-- START Document segment --
Congratulations on Your Century of Voting Ladies! (or not if you’re poor and under 30 I guess um come back in a decade)

Afternoon!

Since we are celebrating a century in the UK since some-but-not-all-actually-not-many-but-SOME women got the vote, I thought I’d better use my hard earned freedom of speech and say hello. Coincidentally I am doing an Open University course at the moment (I can’t remember if I’ve mentioned that?) and the current topic is Chartism. I had never heard of the Chartist movement before I read my textbook, and it turns out that is because a) Chartism was an early 19th century movement to gain universal suffrage in Britain but b) it didn’t actually work so c) no one really bothers talking about it unless they are specifically discussing history or humanities (hiii). But it’s really interesting!
-- END Document segment --
-- START Given information --
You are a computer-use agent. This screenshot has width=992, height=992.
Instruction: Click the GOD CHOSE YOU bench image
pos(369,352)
-- END Given information --
-- START Given information --
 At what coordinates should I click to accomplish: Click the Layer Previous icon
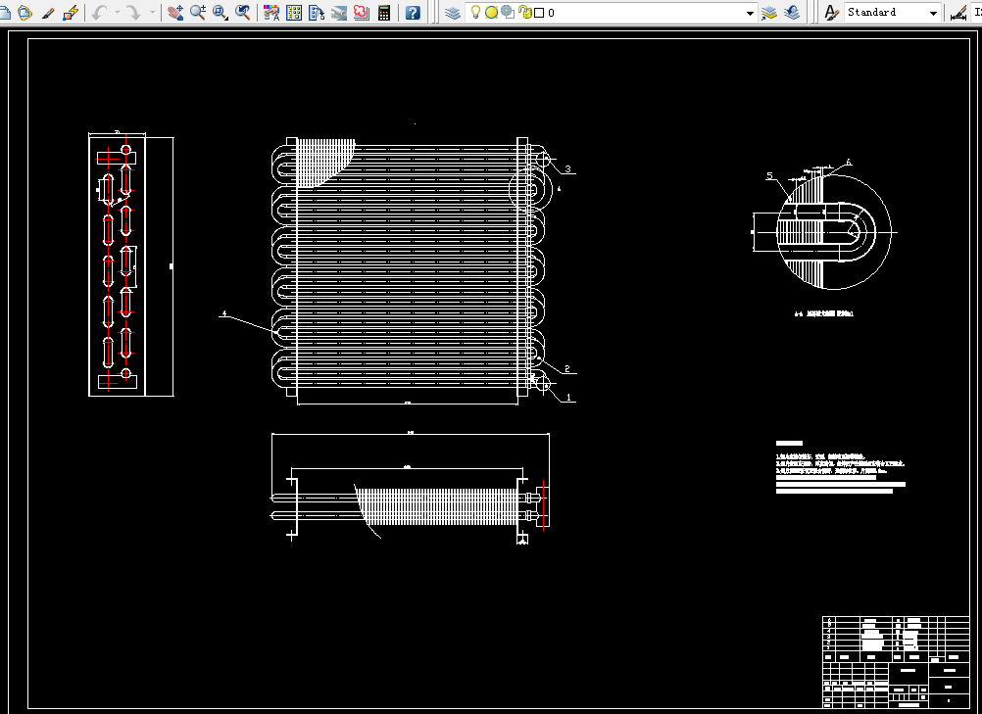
-- END Given information --
» Problems to work on
A. Say whether each statement below agrees with the blog post on the suffrage centenary. For each, answer yes or no and quote the words of the post that settle it.
(i) The writer is taking an Open University course whose current topic is Chartism.
(ii) Chartism was a movement of the 20th century.
(iii) The Chartist movement achieved what it set out to do.
B. Rewrite the blog post on the suffrage centenary from the words "Since we are" through "it’s really interesting!", swapping "Chartism" for "Chartist reform" wherever it occurs.
C. Extend the blog post on the suffrage centenary, starting right after its final sentence.

» Task-by-task answers
A.
(i) Yes: "Coincidentally I am doing an Open University course at the moment (I can’t remember if I’ve mentioned that?) and the current topic is Chartism."
(ii) No: "Chartism was an early 19th century movement to gain universal suffrage in Britain"
(iii) No: "it didn’t actually work"

B.
Since we are celebrating a century in the UK since some-but-not-all-actually-not-many-but-SOME women got the vote, I thought I’d better use my hard earned freedom of speech and say hello. Coincidentally I am doing an Open University course at the moment (I can’t remember if I’ve mentioned that?) and the current topic is Chartist reform. I had never heard of the Chartist movement before I read my textbook, and it turns out that is because a) Chartist reform was an early 19th century movement to gain universal suffrage in Britain but b) it didn’t actually work so c) no one really bothers talking about it unless they are specifically discussing history or humanities (hiii). But it’s really interesting!

C.
In 1842, several hundred thousand people took a charter and petition with about 3 million signatures to Parliament, demanding that Parliament consider giving people the vote. Well, male people. But all male people over 21, regardless of the land they owned! The charter also demanded that any old person could run for Parliament, and that MPs be paid, so you didn’t have to be rich and bored to decide to go and run Scunthorpe or wherever. Aside from the fact the charter didn’t mention women at all and wanted annual elections (Christ what a thought) Chartists were quite the modern community. They utilised the printing press and organised grassroots local meetings. They even tried to get co-operative living off the ground to stop miserly middle class middle men ripping off the working poor. Anyway, it didn’t work. The Chartists did three or four national petitions in total, but the aristocracy was terrified that if they rescinded a tiny little bit of power, there might be a revolution as violent as the one in France, so they resisted change as long as possible.

Anyway, now we’re here. 2018! The people are in power! Sort of. Mostly? I read a fascinating article yesterday about the female-driven economy and it was simultaneously uplifting and depressing. I knew the stat that there are more CEOs named John than there are women CEOs, but I didn’t know that when airbags were first released they killed a lot of women and children because the presumably male engineers testing them hadn’t thought to test for anyone who weighed less than 250lbs.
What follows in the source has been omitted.